Un test ? Non, je pense que ça a été une logique de conception de notre stratégie ou, en tout cas, de l’approche qu’on en a. En matière d’infrastructures, toutes les études montrent qu’au niveau mondial il n’y a de la place que pour 4 ou 5 opérateurs. Pourquoi, parce que la concurrence fait que les prix sont tirés vers le bas et donc les marges sont extrêmement faibles. Donc pour un opérateur, la rémunération liée au transport d’information va devenir de moins en moins lucrative. De fait l’opérateur doit se positionner fortement sur les services. Petit à petit la part des infrastructures s’efface au profit d’un immense gâteau  : les services à valeur ajoutée vis à vis du client. Et ce client ne se soucie pas du tout de savoir si ça passe sur une fibre, qui appartient à FT ou un câble qui appartient à un autre. Ce qui est important pour lui c’est la perception qu’il a, la qualité du service et du relationnel et le coût du service en fonction de ce que ça lui rapporte. Le reste devient complètement obsolète. D’autant qu’aujourd’hui, les techniques font qu’en matière de transmission, tous les grands opérateurs ont le même niveau technologique : parce que les centres de recherche travaillent en commun, parce que les coûts de recherches sont tellement immenses que souvent les gens développent en même temps. La mutation est vraiment profonde et nous avons probablement ouvert une voie avec Castres-Mazamet.

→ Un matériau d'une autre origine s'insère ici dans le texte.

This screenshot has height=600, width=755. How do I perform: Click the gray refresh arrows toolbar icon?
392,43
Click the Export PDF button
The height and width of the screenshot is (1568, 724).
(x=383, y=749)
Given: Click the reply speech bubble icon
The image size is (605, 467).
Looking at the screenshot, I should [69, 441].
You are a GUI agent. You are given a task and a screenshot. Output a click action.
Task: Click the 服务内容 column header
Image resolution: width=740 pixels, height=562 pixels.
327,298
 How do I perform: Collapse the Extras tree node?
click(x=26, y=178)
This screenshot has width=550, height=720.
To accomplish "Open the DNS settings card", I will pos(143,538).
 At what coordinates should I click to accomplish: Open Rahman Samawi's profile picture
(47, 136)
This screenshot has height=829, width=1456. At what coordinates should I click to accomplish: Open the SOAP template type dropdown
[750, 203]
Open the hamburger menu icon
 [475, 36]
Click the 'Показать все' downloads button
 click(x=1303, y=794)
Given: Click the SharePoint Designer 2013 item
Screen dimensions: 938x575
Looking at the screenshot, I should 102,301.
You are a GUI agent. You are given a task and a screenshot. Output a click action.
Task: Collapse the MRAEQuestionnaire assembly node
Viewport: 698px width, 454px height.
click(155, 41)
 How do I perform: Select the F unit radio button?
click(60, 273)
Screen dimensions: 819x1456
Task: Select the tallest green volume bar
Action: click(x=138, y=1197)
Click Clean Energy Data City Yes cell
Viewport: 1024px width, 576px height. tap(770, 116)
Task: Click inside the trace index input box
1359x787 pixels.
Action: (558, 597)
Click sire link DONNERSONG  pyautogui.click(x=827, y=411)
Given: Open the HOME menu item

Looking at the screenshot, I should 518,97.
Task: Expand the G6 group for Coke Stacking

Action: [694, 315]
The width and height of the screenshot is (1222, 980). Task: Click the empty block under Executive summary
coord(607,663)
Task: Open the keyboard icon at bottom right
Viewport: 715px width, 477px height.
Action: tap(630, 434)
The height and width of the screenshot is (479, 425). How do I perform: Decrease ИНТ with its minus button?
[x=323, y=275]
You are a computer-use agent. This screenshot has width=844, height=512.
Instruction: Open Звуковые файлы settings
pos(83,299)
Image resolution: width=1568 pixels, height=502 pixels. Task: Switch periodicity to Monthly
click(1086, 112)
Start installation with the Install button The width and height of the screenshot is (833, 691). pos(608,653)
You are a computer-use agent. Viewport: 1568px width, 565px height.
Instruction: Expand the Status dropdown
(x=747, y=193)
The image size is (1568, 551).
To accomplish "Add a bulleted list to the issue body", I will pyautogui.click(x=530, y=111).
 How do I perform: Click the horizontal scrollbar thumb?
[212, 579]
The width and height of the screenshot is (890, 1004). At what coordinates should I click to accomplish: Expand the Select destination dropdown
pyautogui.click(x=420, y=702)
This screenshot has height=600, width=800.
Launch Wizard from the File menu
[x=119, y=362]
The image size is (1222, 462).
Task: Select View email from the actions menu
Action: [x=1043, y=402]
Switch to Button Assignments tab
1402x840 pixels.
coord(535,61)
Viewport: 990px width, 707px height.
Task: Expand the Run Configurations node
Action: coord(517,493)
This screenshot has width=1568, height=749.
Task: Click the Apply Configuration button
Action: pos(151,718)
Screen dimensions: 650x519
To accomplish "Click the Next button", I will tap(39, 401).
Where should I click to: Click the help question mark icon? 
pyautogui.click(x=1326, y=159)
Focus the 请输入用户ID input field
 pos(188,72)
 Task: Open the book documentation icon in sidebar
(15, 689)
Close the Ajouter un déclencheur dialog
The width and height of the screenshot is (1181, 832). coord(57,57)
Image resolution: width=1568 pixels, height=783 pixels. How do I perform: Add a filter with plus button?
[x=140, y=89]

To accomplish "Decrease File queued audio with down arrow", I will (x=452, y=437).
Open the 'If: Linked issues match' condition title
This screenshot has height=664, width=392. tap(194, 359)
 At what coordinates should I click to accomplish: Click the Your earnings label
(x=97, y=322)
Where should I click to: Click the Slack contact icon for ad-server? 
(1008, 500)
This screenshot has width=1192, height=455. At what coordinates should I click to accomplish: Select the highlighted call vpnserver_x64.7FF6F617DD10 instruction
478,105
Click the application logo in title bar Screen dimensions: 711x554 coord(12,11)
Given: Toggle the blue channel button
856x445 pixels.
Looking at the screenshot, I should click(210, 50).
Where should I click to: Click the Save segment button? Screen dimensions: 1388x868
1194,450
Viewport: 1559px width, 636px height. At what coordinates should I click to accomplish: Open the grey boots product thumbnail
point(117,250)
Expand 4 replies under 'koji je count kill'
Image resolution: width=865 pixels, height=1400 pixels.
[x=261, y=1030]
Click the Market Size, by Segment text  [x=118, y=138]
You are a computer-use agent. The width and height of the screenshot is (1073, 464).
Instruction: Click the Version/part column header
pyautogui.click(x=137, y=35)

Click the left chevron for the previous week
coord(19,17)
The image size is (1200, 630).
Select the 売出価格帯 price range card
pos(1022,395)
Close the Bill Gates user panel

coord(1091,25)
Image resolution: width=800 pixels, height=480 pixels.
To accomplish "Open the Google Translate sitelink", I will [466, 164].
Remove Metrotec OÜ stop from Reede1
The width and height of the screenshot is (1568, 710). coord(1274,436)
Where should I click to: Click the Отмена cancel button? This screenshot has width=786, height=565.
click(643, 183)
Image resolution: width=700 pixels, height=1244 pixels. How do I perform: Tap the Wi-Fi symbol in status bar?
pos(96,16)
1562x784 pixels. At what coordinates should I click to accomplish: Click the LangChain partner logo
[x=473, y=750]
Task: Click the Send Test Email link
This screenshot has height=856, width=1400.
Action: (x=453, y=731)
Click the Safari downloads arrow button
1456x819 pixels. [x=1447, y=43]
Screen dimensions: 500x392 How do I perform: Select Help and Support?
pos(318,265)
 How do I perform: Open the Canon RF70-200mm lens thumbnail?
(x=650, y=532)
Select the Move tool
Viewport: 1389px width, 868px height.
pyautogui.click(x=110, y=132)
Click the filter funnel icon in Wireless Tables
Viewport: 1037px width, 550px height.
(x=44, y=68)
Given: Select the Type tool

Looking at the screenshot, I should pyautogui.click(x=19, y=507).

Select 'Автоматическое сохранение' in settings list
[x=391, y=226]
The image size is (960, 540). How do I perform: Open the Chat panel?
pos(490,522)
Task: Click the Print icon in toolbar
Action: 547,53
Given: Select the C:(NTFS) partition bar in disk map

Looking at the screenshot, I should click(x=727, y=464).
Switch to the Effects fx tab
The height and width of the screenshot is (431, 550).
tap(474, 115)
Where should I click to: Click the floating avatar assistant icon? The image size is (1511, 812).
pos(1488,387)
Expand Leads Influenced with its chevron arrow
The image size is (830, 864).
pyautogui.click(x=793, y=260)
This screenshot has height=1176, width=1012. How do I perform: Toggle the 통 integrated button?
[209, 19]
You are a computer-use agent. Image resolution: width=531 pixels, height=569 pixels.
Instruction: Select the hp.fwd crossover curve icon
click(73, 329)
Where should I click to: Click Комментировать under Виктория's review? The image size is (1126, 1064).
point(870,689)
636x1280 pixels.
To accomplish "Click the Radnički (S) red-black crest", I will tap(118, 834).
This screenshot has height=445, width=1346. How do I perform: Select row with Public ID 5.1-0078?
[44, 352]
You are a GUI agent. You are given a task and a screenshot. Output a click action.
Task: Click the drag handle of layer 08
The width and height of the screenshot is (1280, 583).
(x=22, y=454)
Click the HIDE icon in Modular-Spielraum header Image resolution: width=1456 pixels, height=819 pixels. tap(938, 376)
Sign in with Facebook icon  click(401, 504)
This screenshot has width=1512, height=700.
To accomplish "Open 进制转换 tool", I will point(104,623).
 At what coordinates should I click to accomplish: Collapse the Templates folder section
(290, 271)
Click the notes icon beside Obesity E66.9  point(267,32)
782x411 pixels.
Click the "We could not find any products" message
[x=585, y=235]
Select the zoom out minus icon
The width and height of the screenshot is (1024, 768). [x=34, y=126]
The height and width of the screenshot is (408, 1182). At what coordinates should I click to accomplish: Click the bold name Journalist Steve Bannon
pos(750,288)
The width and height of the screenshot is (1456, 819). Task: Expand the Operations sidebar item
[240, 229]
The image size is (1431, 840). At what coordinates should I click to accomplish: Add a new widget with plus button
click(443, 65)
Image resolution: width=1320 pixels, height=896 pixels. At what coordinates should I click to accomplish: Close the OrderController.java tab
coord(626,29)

Comment voyez-vous l’avenir en tant qu’opérateur ?/

Les opérateurs peuvent proposer une gamme de services extrêmement vaste y compris au travers de portails de contenus. Quand on parle de haut débit on est condamné à avoir des contenus, qu’il s’agisse de télévision locale ou de contenus selon les corporations, des contenus pour les écoles, etc… Il y aura une concurrence très forte mais c’est aussi là où les grands opérateurs trouveront la justification de leurs réseaux. Il faut avoir en tête qu’aujourd’hui les gens paient un coût d’accès au réseau. Or ils vont être amenés à avoir des coûts d’accès à une information. Mais il paraît inconcevable que demain les gens soient dans des accès à l’Internet où il y a deux niveaux de paiement. J’explique souvent à des entreprises, que le fait de se connecter au réseau sera demain suffisamment banalisé, qu’il suffira de se brancher pour avoir accès à l’internet, et, de fait, on concevra de payer pour l’accès des contenus et à des services mais qu’on acceptera de moins en moins le paiement d’accès à un réseau. Dès lors que toutes les entreprises sont raccordées, on va dans une mutation de systèmes économiques importante, dans combien d’années je ne sais pas, mais c’est important. L’avenir est là et la grande révolution pour les opérateurs est dans les services et les contenus. C’est une transition culturelle forte que nous avons déjà commencé à engager. L’expérience de Castres se situe dans cette logique et dans cette dynamique.